Bowler admitted that not all legal services websites are addressed by the new rule. For example, Shpoonkle.com, a website that allows attorneys to bid on a potential client's case, or other sites offering mobile phone apps that put someone immediately in touch with a criminal lawyer at the press of a button, are not governed by this new rule change.
"I think it's the start, I don't think it's the finish," Bowler said of the rule proposal. "The changes we've made will be in the discussion of any internet-based model, but will it have the answer for every internet-based model?" Bowler didn't think so.
Fred Ury, of Ury & Moskow in Fairfield, is a member of the American Bar Association's Commission on Ethics 20/20. Ury said Bowler's rule proposal is an "attempt to have the rules reflect what's going on in the marketplace."
"This is pay-per-click, that's what this is all about," said Ury. "This is how people are finding lawyers on the internet."
Ury said the rules can never keep up with technology. "The entire profession is going to change faster than what we're able to keep up with the rules so they have to be generic," said Ury. The rules are never going to specifically say "this website is good and that site is bad."
Dubois, the former chief disciplinary counsel who now practices law at Geraghty & Bonnano Attorneys At Law in New London, agreed with Ury. "A lot of commerce is moving to the internet," said Dubois. "The question is, how do lawyers do it without getting themselves in the disciplinary jackpot? To his credit, Bowler has been very much ahead of the curve with trying to see where this is going and make sure the rules are reasonable and workable."
Ralph Monaco, a technology-savvy past president of the CBA, said the association has not formally discussed the rule proposal.

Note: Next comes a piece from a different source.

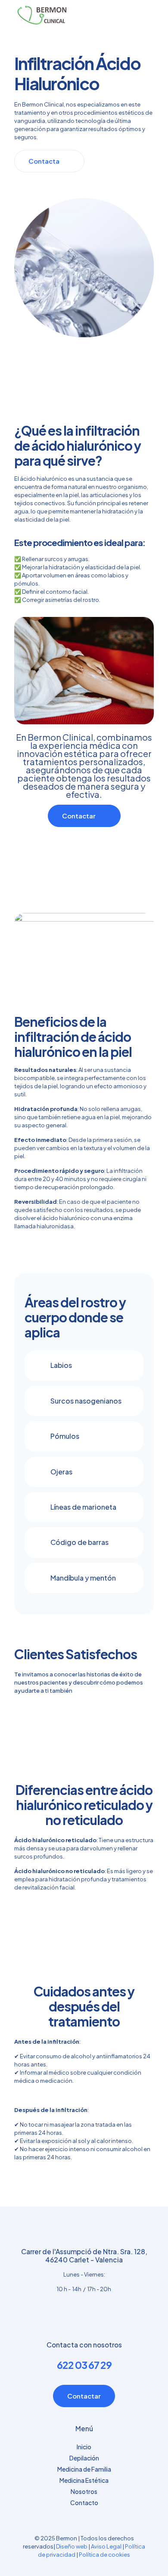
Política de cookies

"I can understand why [Bowler's] office would want to have a rule addressing this," said Monaco, who practices law at Conway, Londregan, Sheehan & Monaco in New London. "Certainly, a lot of county bar associations have had referral services for years. In the so-called olden days, there was an ad in the Yellow Pages for the local bar association to refer people to lawyers. Now this is taking that and moving it into the cyberworld. I think a rule addressing it is the next step in the process here."